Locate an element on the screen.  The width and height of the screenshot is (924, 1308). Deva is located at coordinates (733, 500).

##########

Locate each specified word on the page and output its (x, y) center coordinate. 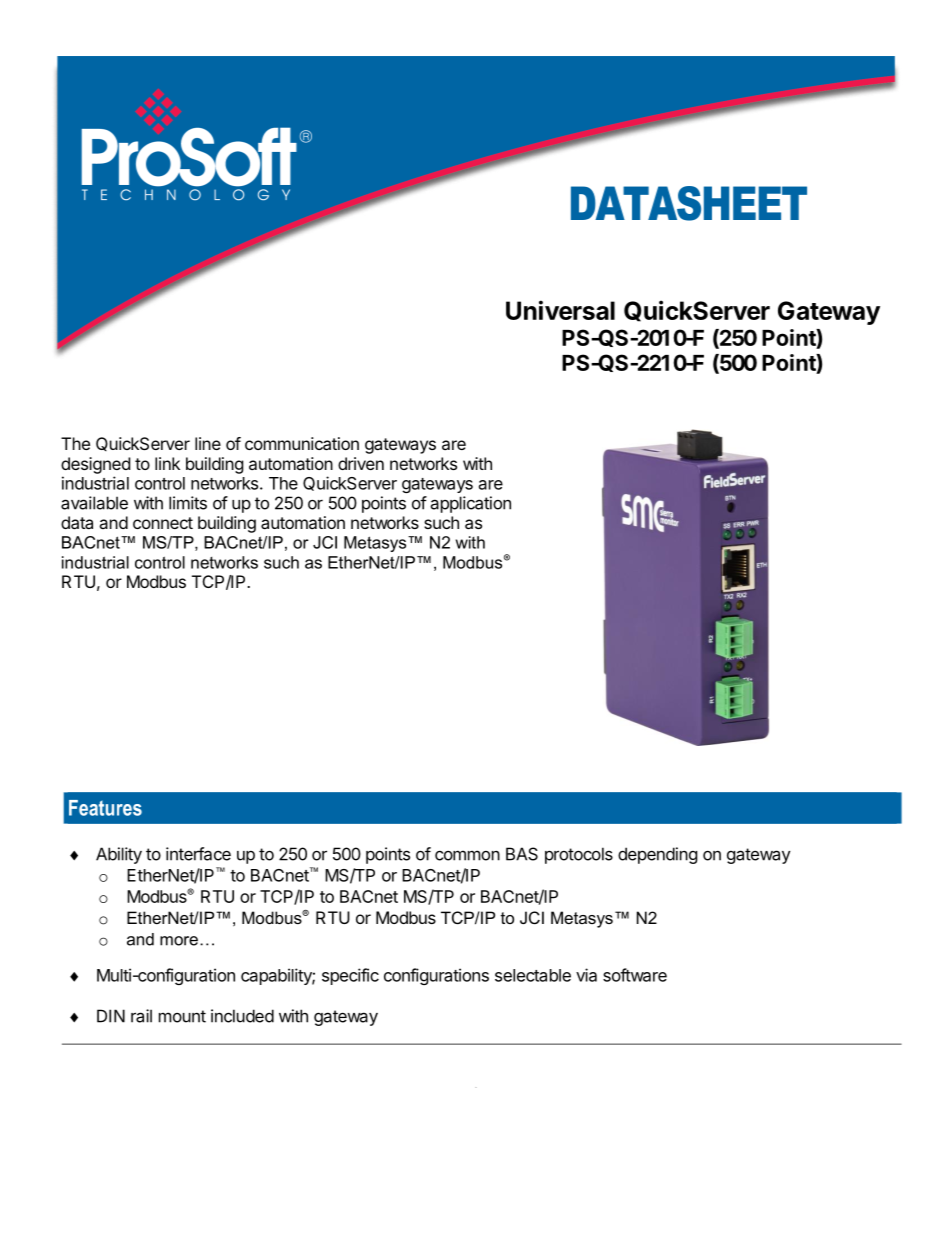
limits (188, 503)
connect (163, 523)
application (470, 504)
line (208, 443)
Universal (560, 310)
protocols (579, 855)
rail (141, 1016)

##########

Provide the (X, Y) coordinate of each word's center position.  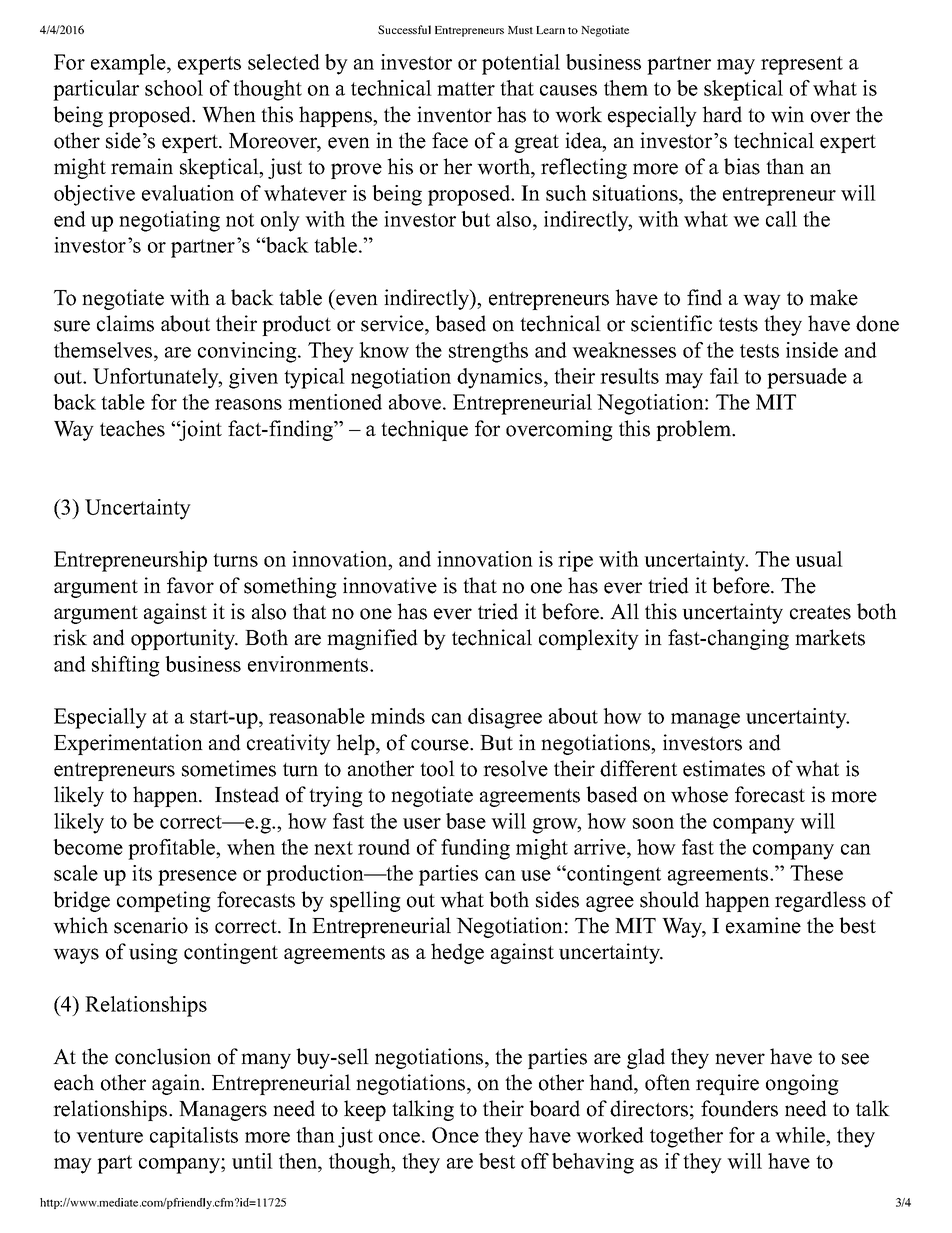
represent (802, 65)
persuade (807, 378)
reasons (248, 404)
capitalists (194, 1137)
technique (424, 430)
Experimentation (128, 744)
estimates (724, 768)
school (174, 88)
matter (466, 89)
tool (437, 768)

##########

— WHAT YOU ARE ASKED TO DO —
Write out everything in the listing from the line containing "persuade (807, 378)" down to the line containing "tool (437, 768)", substituting "college" for "school" and leaving all else unchanged.

— EXERCISE RESULT —
persuade (807, 378)
reasons (248, 404)
capitalists (194, 1137)
technique (424, 430)
Experimentation (128, 744)
estimates (724, 768)
college (174, 88)
matter (466, 89)
tool (437, 768)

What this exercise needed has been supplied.